(Record excerpts begins)

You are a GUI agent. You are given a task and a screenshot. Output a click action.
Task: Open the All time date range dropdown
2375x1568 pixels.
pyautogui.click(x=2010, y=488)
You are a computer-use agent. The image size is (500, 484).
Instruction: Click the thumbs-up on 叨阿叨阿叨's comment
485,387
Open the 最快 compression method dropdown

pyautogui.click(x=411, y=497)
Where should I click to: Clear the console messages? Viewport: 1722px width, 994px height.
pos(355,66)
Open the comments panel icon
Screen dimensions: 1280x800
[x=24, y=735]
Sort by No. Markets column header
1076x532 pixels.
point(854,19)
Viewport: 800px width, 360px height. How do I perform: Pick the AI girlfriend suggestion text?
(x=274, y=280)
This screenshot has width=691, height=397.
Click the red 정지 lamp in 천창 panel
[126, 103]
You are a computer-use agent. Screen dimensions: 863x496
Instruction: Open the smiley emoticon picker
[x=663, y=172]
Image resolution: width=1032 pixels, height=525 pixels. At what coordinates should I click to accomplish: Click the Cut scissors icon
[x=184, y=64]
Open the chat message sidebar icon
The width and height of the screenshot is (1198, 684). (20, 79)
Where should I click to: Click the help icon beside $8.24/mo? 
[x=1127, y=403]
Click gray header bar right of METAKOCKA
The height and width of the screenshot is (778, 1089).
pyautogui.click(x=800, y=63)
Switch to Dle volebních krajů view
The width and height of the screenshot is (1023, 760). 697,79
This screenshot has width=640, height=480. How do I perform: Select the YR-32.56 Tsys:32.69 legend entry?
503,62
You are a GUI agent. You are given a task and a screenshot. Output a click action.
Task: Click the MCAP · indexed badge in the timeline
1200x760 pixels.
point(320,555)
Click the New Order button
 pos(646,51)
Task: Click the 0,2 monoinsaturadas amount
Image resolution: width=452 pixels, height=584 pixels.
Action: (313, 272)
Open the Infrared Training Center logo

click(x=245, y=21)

(Record excerpts ends)

| Assignment |
Please show all lines from the entries that contain the word "computer".

| Solution to this exercise |
You are a computer-use agent. The image size is (500, 484).
You are a computer-use agent. Screen dimensions: 863x496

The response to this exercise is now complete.